Les mêmes types de réformes se sont depuis propagées dans tout le système bancaire de Prague. "Jack Stack a joué un rôle très important dans ce processus", a déclaré Tuma, gouverneur de la Banque nationale tchèque. "Le redressement qu'il a mené à Ceska Sporitelna a été une étape clé dans la transformation de notre système bancaire." Pour Stack, le secret du récent succès de la banque tchèque consiste à exploiter la demande des consommateurs refoulée depuis des décennies. Les prêts hypothécaires à Prague augmentent de plus de 40% par an et les prêts bancaires aux petites et moyennes entreprises de 20%. "Les Tchèques veulent compenser leur perte de temps pendant l'ère communiste", a déclaré Stack. "Les citoyens d'ici et de toute l'Europe centrale deviendront le moteur de la croissance pour toute l'Europe car ils sont plus ambitieux, travaillent plus dur et développent un véritable esprit d'entreprise."

Stack ne sera plus là pour voir Prague retrouver le niveau de vie élevé de Paris et de Vienne. À 61 ans, il retourne à New York cette année pour prendre du temps et retrouver ses vieux amis et sa famille. "Je suis très réticent à quitter Prague parce que ça va me manquer", dit-il. "Mais je suis également convaincu qu'il est temps que quelqu'un d'autre prenne la relève de la banque."

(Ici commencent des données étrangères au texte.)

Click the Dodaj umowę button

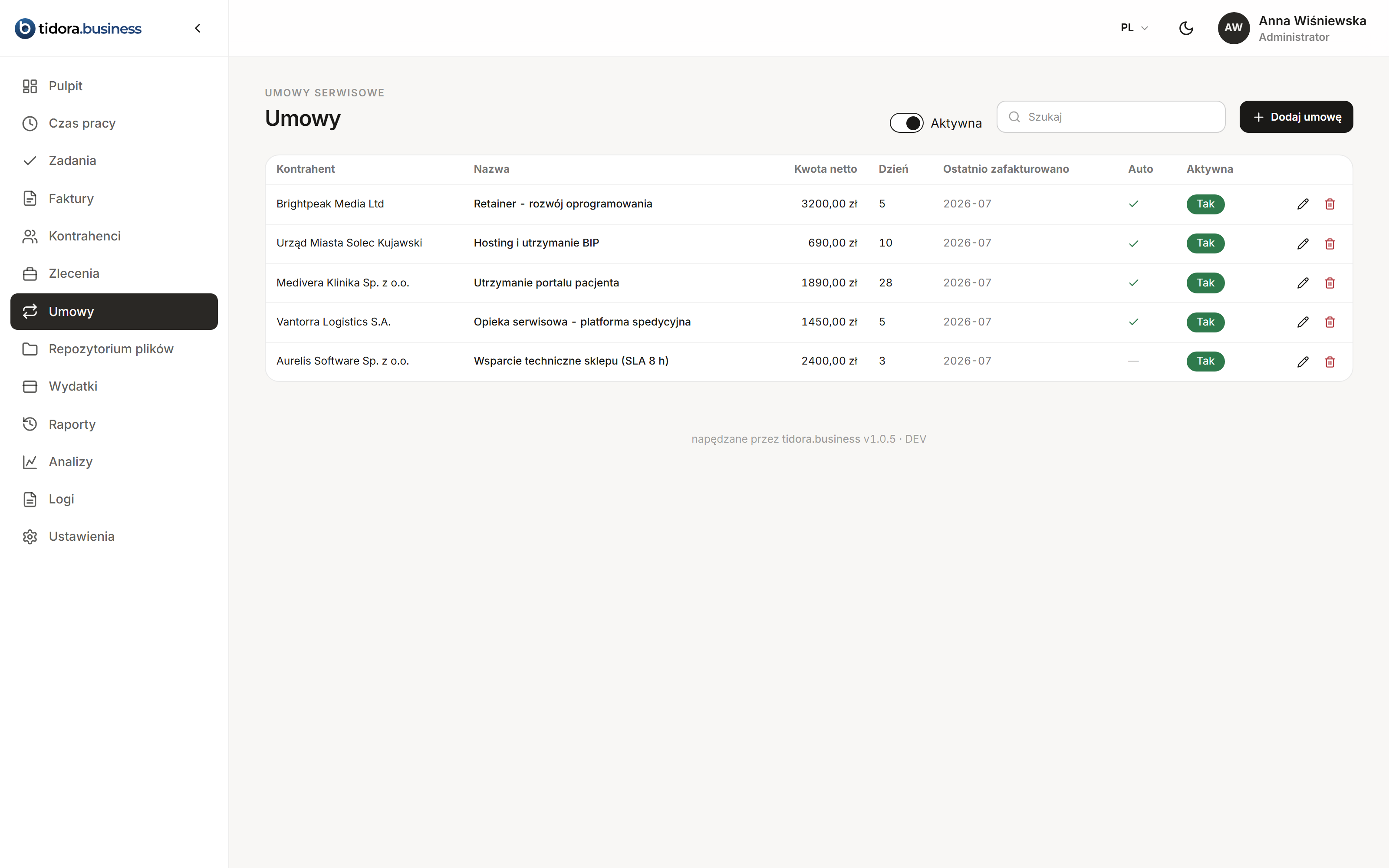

Pour les autres Américains, Prague est devenue leur patrie. Avec des vols directs maintenant disponibles, Feldman retourne à New York plusieurs fois par an. "Je n'ai plus à faire de choix quant à l'endroit où je devrais habiter en permanence", dit-elle. Les enfants de Graves et Minkowski, nés à Prague, ont des grands-parents tchèques qui ne leur permettent pas d'errer trop longtemps. Et le fils du prince William, William, souhaite que le palais de Lobkowicz soit mieux adapté aux enfants. Il a aidé à créer un menu pour enfants pour le restaurant du palais, composé de sandwichs au beurre de cacahuète et de fondants au thon. Il a également créé une autre diversion, une fiche contenant un jeu de labyrinthe de château - avec trois niveaux de difficulté - permettant aux clients de tous âges de gribouiller en attendant leur nourriture. "Ce n'est pas une mauvaise idée pour un enfant de 12 ans", déclare son père.

L'écrivain Jonathan Kandell est basé à New York. Le photographe Tomas Van Houtryve travaille à Paris.